INSERT INTO TX(TABLE_ID,LSN)VALUES(1,0);
after the above operation is completed, the transaction of the TRX1 is found and added to the to-be-executed transaction linked list.
Receiving the commit operation (LSN ═ 5) of the transaction TRX2, taking out the filtered LSN (LSN ═ 0) of table T1 from the filter container, comparing the LSNs, finding out the transaction of TRX2 because the commit operation LSN is greater than the filtered LSN, and adding it to the to-be-executed transaction linked list.
Receiving the commit operation (LSN ═ 6) of the transaction TRX3, taking out the filtered LSN (LSN ═ 0) of table T1 from the filter container, comparing the LSNs, finding out the transaction of TRX3 because the commit operation LSN is greater than the filtered LSN, and adding it to the to-be-executed transaction linked list.

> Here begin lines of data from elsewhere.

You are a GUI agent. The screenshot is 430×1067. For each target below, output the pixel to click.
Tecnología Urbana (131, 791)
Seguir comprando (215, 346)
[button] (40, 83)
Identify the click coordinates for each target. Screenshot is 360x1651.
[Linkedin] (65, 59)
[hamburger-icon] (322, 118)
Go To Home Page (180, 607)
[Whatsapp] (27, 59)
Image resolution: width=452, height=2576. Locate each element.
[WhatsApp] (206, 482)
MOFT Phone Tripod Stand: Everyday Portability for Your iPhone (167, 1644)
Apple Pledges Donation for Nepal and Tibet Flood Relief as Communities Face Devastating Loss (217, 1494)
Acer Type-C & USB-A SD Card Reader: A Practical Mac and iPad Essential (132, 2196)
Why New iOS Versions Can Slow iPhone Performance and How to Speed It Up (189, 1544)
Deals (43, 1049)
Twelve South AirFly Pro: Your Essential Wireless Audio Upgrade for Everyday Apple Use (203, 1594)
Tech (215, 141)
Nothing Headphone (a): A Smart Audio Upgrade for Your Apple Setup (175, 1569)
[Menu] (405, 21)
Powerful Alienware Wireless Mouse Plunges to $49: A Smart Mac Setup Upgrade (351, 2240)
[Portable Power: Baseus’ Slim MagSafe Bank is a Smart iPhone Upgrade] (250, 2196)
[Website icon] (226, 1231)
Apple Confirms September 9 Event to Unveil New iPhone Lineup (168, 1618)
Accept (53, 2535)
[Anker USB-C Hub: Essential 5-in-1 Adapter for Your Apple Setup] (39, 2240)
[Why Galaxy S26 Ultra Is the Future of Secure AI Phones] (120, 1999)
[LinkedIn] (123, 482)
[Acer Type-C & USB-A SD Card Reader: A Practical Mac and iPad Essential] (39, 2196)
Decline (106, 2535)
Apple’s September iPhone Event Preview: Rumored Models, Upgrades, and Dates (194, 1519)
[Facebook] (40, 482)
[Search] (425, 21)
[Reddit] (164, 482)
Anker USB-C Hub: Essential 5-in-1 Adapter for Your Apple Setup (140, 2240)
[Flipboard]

When data is put in a warehouse, a merged transaction is selected from a transaction chain table to be executed, two transactions of TRX1 and TRX2 are supposed to be selected for merged execution, after the execution is completed, a commit LSN (LSN is 5) of the last transaction TRX2 is used for updating a filter LSN of a T1 table in a committed transaction table, and the execution is as follows:
UPDATE TX SET LSN=5WHERE TABLE_ID=1;
a commit is performed, assuming that the program failed after this commit is completed.
The next step is to restart the synchronization system to restore data synchronization.
And starting a destination end synchronization system, judging whether a submitted transaction table exists before starting receiving, loading data in the submitted transaction table to construct a filter container, wherein the LSN of the T1 table in the container is 5 at present.
Starting to receive source-side operation, receiving INSERT operation aiming at T1 table in three transactions in turn again, and classifying and managing the operation by using transaction ID and table ID.
Receiving a commit operation (LSN is 4) of the transaction TRX1, acquiring a filtering LSN (LSN is 5) of the table T1 from a filtering container, comparing the LSN, finding out the transaction of the TRX1 as the commit operation LSN is smaller than the filtering LSN, directly releasing the transaction without executing the transaction, and executing the transaction before the failure;
receiving the commit operation (LSN-5) of transaction TRX2, fetching the filtered LSN (LSN-5) of table T1 from the filter container, comparing the LSNs, finding the transaction TRX2 as the commit operation LSN equals the filtered LSN, releasing it directly without execution as it was executed before the failure.
Receiving the commit operation (LSN ═ 6) of the transaction TRX3, taking out the filtered LSN (LSN ═ 5) of table T1 from the filter container, comparing the LSNs, finding out the transaction of TRX3 because the commit operation LSN is greater than the filtered LSN, and adding it to the to-be-executed transaction linked list.
When data is put in a warehouse, a merged transaction is selected from a queue to be executed, only a TRX3 transaction exists in a transaction chain table to be executed, after the execution is completed, a filter LSN of a T1 table in a transaction submitting table is updated by using a submitting LSN (LSN is 6) of a transaction TRX3, and the following steps are executed:
UPDATE TX SET LSN=6WHERE TABLE_ID=1;
the commit is performed.
It can be seen from the foregoing process that, during fault recovery, a source end has a part of repeated operations to be sent to a destination end, where it is necessary to filter synchronized transactions depending on synchronized transaction information registered in a commit transaction table.
Example 3:
referring to fig. 3, fig. 3 is a schematic structural diagram of a synchronization system according to an embodiment of the present invention. The synchronization system of the present embodiment includes one or more processors 31 and a memory 32. In fig. 3, one processor 31 is taken as an example.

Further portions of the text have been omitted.